## Work instructions
Show every line of the data that contains the string "icon", case-sensitive.

## Input records
○ ○ ○ ○

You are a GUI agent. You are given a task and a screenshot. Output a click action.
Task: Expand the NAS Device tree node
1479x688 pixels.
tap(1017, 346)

○ ○ ○ ○

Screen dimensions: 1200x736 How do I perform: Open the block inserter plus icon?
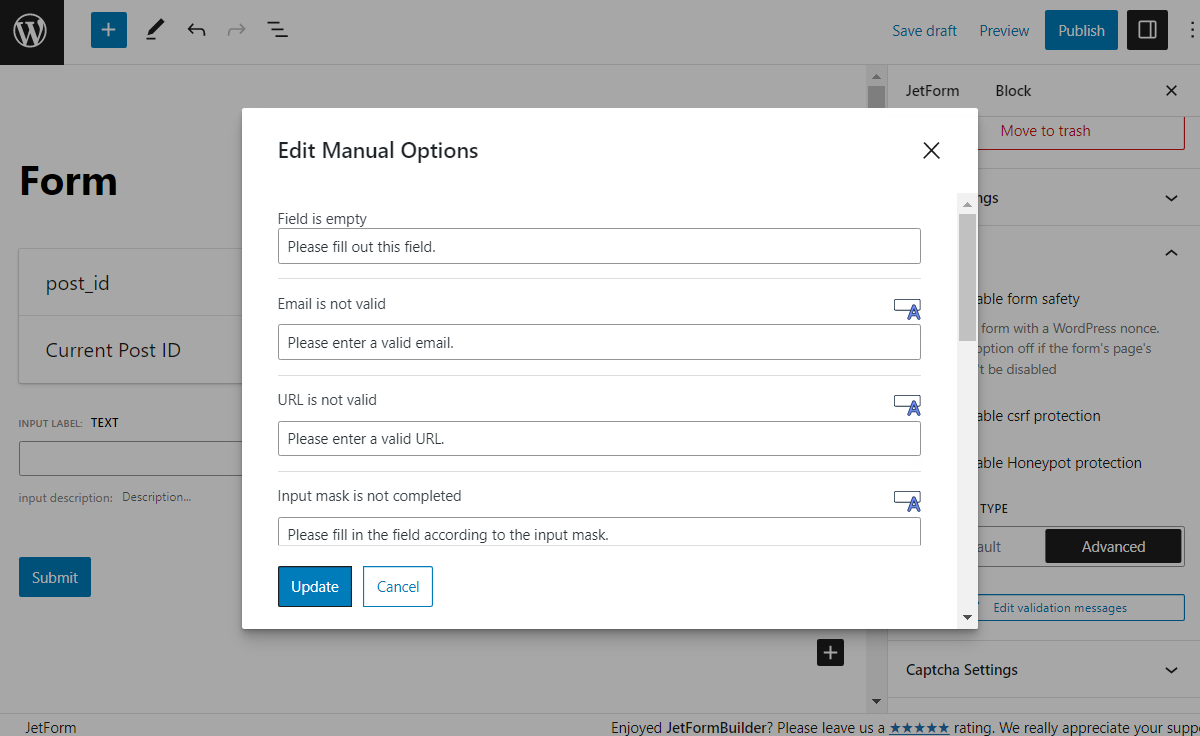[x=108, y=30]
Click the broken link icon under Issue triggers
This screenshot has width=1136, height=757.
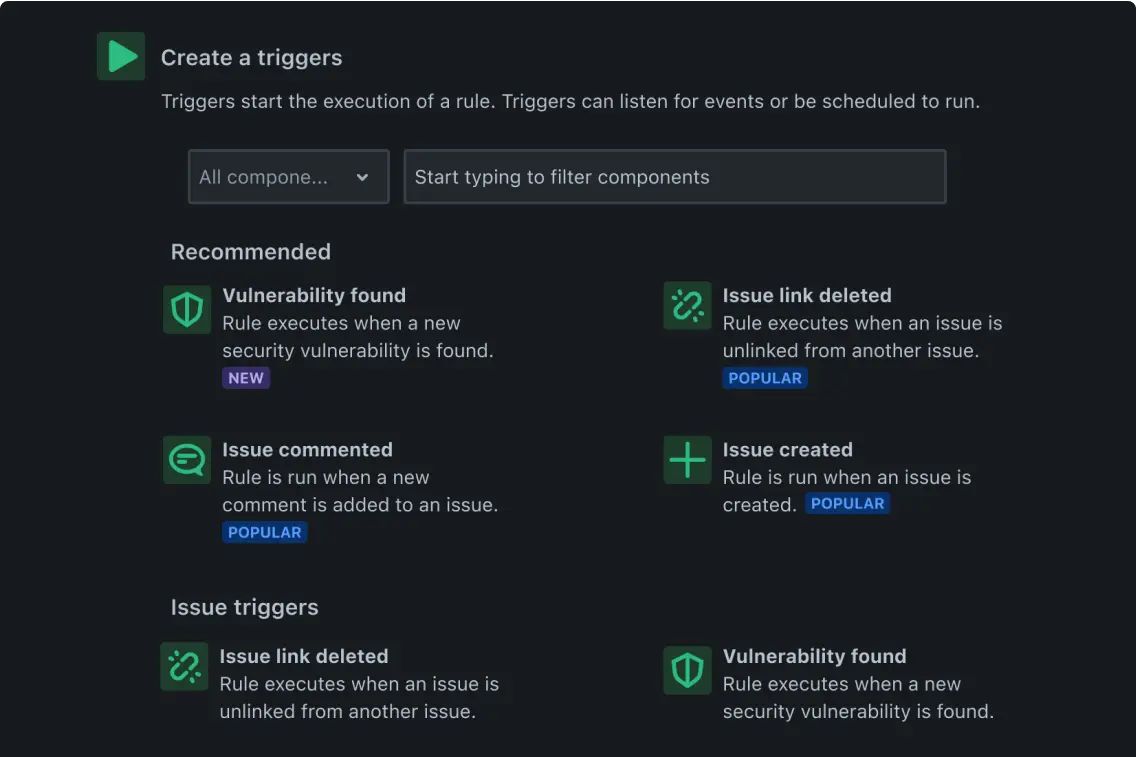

○ ○ ○ ○

## The reply
Screen dimensions: 1200x736 How do I perform: Open the block inserter plus icon?
Click the broken link icon under Issue triggers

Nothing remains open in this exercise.